*What you are asked to do*:
Copy out verbatim the part of the items that opens with the line containing "This screenshot has width=588, height=331." and closes with the line containing "In order to click", including both of those lines.

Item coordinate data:
□ □ □

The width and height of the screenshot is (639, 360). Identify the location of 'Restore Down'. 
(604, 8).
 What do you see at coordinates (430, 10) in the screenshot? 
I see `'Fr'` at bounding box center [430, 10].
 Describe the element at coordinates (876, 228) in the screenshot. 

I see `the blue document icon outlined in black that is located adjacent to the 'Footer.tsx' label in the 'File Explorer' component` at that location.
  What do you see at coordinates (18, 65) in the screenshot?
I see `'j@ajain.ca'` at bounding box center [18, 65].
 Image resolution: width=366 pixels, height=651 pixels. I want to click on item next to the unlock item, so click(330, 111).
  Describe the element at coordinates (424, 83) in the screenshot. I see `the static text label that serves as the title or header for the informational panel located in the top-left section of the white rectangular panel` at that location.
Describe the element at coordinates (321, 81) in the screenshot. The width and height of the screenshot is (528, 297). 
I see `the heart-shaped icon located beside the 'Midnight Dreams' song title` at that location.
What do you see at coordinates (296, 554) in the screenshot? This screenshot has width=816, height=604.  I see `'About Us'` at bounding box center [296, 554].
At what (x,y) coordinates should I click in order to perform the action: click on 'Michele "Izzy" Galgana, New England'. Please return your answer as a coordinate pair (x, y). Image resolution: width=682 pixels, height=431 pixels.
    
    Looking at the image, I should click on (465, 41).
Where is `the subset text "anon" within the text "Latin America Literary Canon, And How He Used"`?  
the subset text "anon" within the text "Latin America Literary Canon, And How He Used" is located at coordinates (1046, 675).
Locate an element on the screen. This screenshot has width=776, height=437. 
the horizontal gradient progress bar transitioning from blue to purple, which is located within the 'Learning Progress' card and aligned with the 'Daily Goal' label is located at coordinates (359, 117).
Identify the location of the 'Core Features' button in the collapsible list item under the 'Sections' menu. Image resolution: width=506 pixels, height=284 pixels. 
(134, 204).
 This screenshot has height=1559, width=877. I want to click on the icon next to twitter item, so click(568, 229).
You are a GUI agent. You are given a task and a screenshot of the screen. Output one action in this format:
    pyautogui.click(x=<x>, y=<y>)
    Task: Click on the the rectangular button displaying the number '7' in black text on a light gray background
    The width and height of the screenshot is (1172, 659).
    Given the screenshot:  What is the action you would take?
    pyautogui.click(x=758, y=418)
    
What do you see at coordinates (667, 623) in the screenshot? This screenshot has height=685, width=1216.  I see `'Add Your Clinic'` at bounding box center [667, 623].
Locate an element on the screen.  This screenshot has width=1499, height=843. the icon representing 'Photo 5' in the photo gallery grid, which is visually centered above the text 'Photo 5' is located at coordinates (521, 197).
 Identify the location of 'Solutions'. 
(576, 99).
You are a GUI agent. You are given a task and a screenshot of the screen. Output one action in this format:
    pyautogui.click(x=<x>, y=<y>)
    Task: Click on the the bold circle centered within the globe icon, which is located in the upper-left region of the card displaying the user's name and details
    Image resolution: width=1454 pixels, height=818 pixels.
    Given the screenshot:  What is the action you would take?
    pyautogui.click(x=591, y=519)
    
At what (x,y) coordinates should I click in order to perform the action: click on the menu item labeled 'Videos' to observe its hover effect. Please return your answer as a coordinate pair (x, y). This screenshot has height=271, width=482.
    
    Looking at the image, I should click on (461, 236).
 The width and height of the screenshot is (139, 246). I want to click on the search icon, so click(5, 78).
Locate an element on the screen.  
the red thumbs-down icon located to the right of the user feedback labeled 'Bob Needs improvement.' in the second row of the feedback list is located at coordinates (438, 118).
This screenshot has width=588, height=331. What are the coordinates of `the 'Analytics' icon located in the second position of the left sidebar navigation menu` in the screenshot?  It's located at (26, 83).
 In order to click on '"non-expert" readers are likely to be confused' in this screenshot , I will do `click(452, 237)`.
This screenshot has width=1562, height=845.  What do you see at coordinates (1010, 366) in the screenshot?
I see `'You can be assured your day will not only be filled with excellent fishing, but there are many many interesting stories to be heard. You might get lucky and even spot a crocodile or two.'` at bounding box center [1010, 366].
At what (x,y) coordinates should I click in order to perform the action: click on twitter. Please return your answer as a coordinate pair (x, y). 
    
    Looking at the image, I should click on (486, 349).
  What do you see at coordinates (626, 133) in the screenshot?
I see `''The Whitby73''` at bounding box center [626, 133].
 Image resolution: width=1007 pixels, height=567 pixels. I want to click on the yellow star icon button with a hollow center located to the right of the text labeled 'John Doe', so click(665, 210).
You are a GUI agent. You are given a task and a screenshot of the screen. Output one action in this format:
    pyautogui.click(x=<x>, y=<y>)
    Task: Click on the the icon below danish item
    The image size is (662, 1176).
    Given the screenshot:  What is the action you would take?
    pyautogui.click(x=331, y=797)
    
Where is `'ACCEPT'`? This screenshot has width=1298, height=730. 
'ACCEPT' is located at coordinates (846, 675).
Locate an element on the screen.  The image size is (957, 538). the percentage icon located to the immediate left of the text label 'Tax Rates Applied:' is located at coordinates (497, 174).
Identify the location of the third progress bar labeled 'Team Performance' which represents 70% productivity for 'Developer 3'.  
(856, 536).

□ □ □

*Answer to the problem*:
This screenshot has width=588, height=331. What are the coordinates of `the 'Analytics' icon located in the second position of the left sidebar navigation menu` in the screenshot?  It's located at (26, 83).
 In order to click on '"non-expert" readers are likely to be confused' in this screenshot , I will do `click(452, 237)`.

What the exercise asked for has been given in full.